The passage of time in writing
Recently I picked up a book by a new-to-me author (no one who reads my blog). I was excited to begin because it was a genre I had an interest in writing but had no idea how to start. This would be research!
I quickly learned that would not be the case and I should have read more than the blurb rather than relying on the bestseller list on the publisher’s website.
The thing that bothered me the most was how the author addressed the passage of time.
In the very beginning I was guilty of making these same mistakes. So I decided to write a post because I suspected this is a common issue among newbie writers.
Allow me to craft an example of what I mean (It will be an approximation of the line that made me close the book and leave it closed). I’m going to use the most ridiculous names I can think of off the top of my head for this.
Ricardo hauled Mitsy into his massive biceps. He shoved through the bedroom door, and then tossed her onto the bed. Mitsy bounced for a minute. She turned to find Ricardo had left her.
I’d like to know on what planet a full-grown female could bounce on a typical spring mattress and box spring set for an ENTIRE minute. I’m not certain a full-grown female could bounce atop a trampoline for an entire minute before gravity would have other ideas! Does this story take place on Mars where John Carter can spring fifteen feet into the air merely by walking? No. It took place in the U.S. during the present day. Therefor the laws of physics should have applied.
Any one who has ever nuked a frozen meal in their microwave and watched the passage of time on the digital read out understands a minute is a frustratingly long interval of time when salivating for Portobello mushrooms over pasta.
If you don’t know what I mean, go to your microwave this instant.

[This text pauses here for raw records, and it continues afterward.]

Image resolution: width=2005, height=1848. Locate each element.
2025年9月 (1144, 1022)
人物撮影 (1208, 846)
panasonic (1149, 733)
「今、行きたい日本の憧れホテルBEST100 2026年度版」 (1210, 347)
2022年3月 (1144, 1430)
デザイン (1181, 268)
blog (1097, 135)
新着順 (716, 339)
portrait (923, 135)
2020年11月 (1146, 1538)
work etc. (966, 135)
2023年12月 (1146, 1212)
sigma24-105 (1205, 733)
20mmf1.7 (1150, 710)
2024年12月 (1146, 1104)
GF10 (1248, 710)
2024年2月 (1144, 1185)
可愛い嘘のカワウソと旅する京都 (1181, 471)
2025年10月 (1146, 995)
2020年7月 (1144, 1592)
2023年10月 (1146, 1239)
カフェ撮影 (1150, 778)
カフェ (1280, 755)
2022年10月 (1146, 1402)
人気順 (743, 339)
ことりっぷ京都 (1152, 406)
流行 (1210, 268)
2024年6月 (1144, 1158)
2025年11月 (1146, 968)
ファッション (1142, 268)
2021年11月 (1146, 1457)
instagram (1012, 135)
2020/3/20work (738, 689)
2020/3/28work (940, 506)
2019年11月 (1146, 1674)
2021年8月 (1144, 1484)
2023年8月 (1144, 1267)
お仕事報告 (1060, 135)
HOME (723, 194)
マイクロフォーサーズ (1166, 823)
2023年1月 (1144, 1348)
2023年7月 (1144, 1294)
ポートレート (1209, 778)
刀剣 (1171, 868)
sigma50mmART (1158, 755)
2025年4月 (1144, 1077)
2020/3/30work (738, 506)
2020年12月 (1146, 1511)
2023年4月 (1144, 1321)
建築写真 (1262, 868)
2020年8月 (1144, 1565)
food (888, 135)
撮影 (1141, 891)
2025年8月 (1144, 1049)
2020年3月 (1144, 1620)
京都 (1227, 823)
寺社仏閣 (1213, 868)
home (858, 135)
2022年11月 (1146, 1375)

Type in one minute. Press start. And stand there. Do NOT read. Do NOT listen to music. Do NOT refresh Twitter. Stand there doing nothing for an entire sixty seconds.
It’s an amazing amount of time when you get down to it.
Similarly, a second is far longer than you think. The common adage here in the States is to speak the phrase “One one-thousand” and “two one-thousand” to correctly time a full second. You can do more than you think in that stretch.
I’ve seen writers claim: “She blinked for a second”.
What does this mean?
Try it. How many times can you blink in one second? It’s not merely once.
In order to blink for a second, there’d be more than two movements of the eyelids. Why are we describing it this way and not stating the girl fluttered her lashes? Doesn’t that paint a better image?
If fluttering lashes doesn’t give the correct connotation for your scene, think of something else. If she’s confused, perhaps she squeezed her eyes shut and then snapped them open to fix on the object of mystification.
Those descriptions carry implied intervals of time you don’t have to explain. But if you’re still not convinced, and simply must tell the reader how long your character spent doing something (this is a definitely a case of telling, not showing), then you could do something like: She squeezed her eyes shut, leaving them closed a nanosecond before snapping them open to fix on the object of mystification.
I don’t know about you, but I think that has more power than “she blinked for a second”.
And that interval in which silence between two people typically becomes uncomfortable? It’s not a minute. It’s not a second. It’s more like seven seconds.
In closing, be aware of how long a minute and second really are when writing. If you’re not certain how long someone spent doing something, research it! Do the action. Have someone time you. Your readers will thank you for the realism.